I had spent my life seeing pretty much what I saw every day in Oxford, Pa. A lot of faces that looked just like mine, almost always being part of a majority.

Then one day I sat down in a classroom at Lincoln University and realized mine was the only face that looked like that.

It's an eye-opening experience, and one I treasure to this day.

I try to treat people every day the way I was treated at Lincoln University.

The Lincoln community - and really the nation - lost an icon on Sunday.

Julian Bond died. He was 75.

Bond went on to national prominence, but I will always remember his ties to our area, Lincoln in particular. His father, Horace Mann Bond, was the school's first black president.

Julian Bond was born in Nashville, Tenn., but he spent his formative years in the Oxford area as his father led the historically black college.

Julian Bond spent much of his life in the struggle for civil rights and equality for all citizens.

In 1971 he formed the Southern Poverty Law Center. He had risen to the national stage in the civil unrest and protests that marked the late '60s. He helped start the Student Non-Violence Coordinating Committee.

He was elected to the Georgia House of Representatives in 1965, but his colleagues refused to let him take his seat because of his opposition to the Vietnam War.

After prevailing in a case that went to the U.S. Supreme Court, Bond served in the George House until 1975 and then six terms in the Georgia Senate. He was primarily responsible for carving out a district in U.S. Congress that better reflected its black constituents. It's the seat that has been held so honorably for years by Congressman John Lewis.
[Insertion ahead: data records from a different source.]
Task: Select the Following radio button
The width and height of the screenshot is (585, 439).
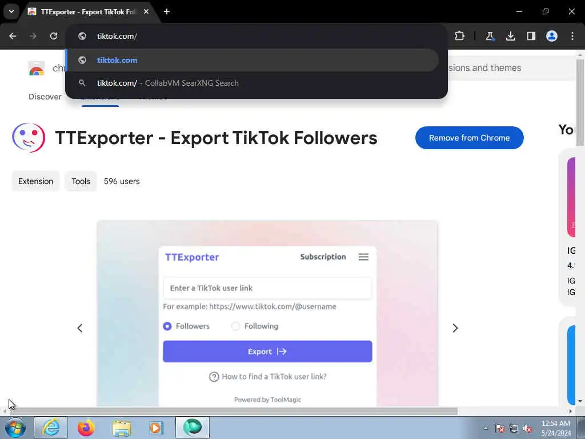Action: tap(235, 326)
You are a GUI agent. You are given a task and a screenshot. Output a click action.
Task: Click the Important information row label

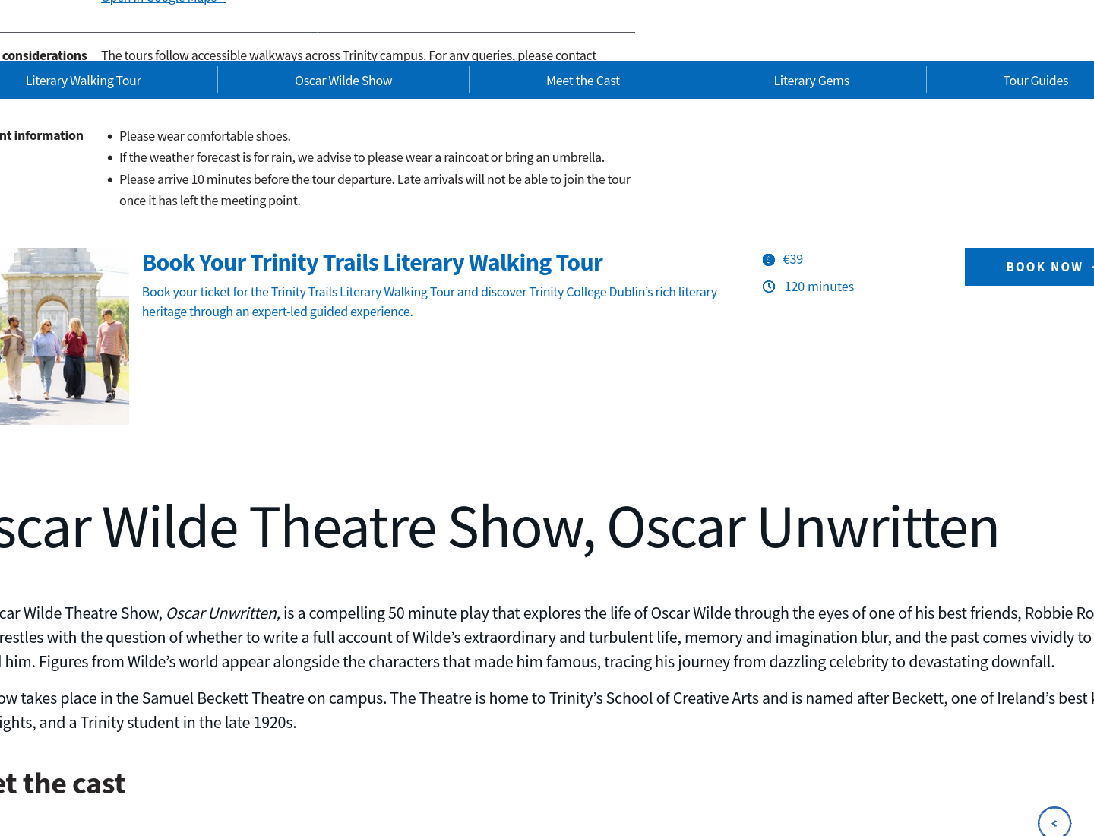(x=42, y=135)
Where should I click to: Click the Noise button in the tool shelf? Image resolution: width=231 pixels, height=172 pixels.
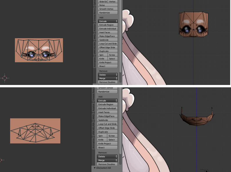coord(108,5)
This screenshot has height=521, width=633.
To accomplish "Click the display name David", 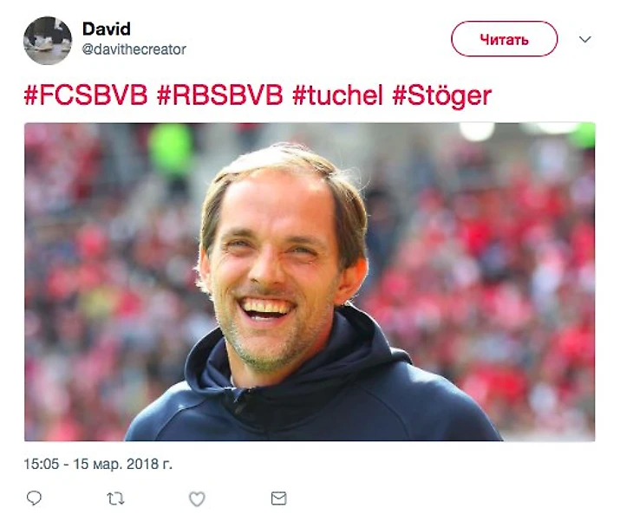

His name was put into nomination for vice president at the raucous 1968 Democratic National Convention in Chicago. Turns out he was too young at the time to accept.

Almost every key civil rights advance in this country has Julian Bond's fingerprints on it. He was elected board chairman of the NAACP in 1998 and served as chairman for 10 years.

Despite rising to national prominence, Bond never forgot his roots, including those sewn at the little school outside Oxford. Bond returned often to speak. He also taught in the region, at both Drexel and Penn.

The nation and region has lost a treasure.

It's one felt just a little more acutely by those of us with a connection to Lincoln University.